The effects of polycyclic aromatic hydrocarbons (PAHs) have been reported to modulate the immune response in aquatic animals, but the collected information of their effects on fish immunity is so far ambiguous. This study demonstrated that Benzo[a]pyrene (BaP) exposure altered the expression pattern of an antimicrobial peptide hepcidin (PM‐hepc) gene and the activities of some immune‐associated parameters in the lipopolysaccharide (LPS)‐challenged red sea bream (Pagrus major). It was observed that LPS could increase respiratory burst, lysozyme and antibacterial activity in P. major. However when the P. major was exposed to different concentrations of BaP (1, 4, or 8 μg L−1) for 14 days and then challenged with LPS there was no significant change in the lysozyme and antibacterial activity. It was further observed that LPS could induce the PM‐hepc mRNA expression at 3, 6, and 12‐h post‐LPS challenge. However, when P. major was exposed first to BaP for 14 days and then challenged with LPS, the expression of PM‐hepc mRNA was delayed in the liver until 24 h and not significantly induced until 48 and 96 h. The mRNA expression pattern was completely different from that only with LPS challenge, showing that BaP exposure changed the PM‐hepc mRNA expression pattern of fish with LPS challenge. This study demonstrated that BaP exposure can weaken or inhibit the induction of lysozyme and antibacterial activity in the LPS‐challenged P. major; conversely BaP exposure could enhance the mRNA expression of PM‐hepc gene, indicating that the effect of BaP has different modulatory mechanism on hepcidin genes and immune‐associated parameters.

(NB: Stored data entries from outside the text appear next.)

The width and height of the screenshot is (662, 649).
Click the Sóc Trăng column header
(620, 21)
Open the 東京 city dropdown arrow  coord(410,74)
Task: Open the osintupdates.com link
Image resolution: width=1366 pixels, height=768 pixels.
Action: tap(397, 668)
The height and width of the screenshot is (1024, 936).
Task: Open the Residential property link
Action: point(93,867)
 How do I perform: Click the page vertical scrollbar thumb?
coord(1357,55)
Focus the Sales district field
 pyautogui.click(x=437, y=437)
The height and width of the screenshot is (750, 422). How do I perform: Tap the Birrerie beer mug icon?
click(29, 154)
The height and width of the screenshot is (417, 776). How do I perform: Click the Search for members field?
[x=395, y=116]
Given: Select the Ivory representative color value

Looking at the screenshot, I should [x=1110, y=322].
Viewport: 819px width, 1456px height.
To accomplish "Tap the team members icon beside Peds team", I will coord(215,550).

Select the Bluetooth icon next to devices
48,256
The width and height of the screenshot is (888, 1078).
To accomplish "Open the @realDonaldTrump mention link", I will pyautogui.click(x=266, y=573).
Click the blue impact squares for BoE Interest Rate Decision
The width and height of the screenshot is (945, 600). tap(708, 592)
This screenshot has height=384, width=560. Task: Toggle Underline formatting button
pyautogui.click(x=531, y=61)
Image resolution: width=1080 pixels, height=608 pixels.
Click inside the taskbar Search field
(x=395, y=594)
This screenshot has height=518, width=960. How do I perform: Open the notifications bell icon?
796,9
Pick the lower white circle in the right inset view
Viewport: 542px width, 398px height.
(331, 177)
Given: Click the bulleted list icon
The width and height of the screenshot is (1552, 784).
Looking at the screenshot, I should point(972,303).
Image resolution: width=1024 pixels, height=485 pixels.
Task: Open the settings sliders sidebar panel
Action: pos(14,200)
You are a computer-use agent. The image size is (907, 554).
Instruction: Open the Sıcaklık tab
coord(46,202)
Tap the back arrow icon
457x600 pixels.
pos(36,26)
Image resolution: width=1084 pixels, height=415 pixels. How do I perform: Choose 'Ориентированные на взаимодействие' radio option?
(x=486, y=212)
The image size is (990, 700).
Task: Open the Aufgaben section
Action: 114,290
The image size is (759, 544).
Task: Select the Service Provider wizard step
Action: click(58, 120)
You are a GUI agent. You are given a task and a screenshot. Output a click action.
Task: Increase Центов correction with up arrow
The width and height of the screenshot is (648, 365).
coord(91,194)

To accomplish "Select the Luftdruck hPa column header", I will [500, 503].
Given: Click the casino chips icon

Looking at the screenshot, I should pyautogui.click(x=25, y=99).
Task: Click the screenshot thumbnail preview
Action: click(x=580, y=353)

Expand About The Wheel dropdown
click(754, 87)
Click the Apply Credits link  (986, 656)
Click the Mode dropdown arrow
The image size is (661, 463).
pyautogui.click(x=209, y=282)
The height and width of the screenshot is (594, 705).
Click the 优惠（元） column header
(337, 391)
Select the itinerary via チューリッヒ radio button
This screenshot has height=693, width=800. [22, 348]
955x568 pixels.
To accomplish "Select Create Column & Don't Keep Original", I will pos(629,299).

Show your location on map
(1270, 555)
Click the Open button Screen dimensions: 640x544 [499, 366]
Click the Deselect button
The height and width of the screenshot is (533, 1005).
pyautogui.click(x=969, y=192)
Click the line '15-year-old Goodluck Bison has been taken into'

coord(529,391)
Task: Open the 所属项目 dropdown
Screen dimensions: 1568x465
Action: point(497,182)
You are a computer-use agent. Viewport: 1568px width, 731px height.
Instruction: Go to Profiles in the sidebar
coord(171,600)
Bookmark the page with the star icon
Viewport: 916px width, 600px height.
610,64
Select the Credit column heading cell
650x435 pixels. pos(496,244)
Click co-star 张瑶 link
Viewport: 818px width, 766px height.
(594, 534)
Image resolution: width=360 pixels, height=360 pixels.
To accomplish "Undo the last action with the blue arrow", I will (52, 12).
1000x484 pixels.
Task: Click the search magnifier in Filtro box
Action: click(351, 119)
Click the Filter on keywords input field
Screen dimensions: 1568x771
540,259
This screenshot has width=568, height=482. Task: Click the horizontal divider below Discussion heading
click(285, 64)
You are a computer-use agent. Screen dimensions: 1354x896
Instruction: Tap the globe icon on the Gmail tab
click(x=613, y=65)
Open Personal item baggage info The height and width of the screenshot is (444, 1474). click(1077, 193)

Benzo[a]pyrene modulates the biotransformation, DNA damage and cortisol level of red sea bream challenged with lipopolysaccharide

In animals, biotransformation and the immune system interact with each other, however, knowledge of the toxic mechanism of benzo[a]pyrene (BaP) on these two systems is not well known. The present study investigated the toxic effects of BaP on the biotransformation system, cortisol level and DNA integrity of red sea bream (Pagrus major). The results showed that cortisol level was induced under the challenge of lipopolysaccharide (LPS). Short-term exposure (96 h) of BaP at environmental concentration significantly increased the cortisol level, hepatic EROD activity and CYP1A1 mRNA expression. When P. major was exposed to BaP for 14 d followed by LPS challenge this increased the cortisol level, EROD activity and hepatic DNA damage except CYP1A1 mRNA expression. Combined with our previous data, which showed that BaP exposure can modulate the immunologic response in P. major challenged with LPS, a hypothetical adverse outcome pathway of BaP on fish was suggested.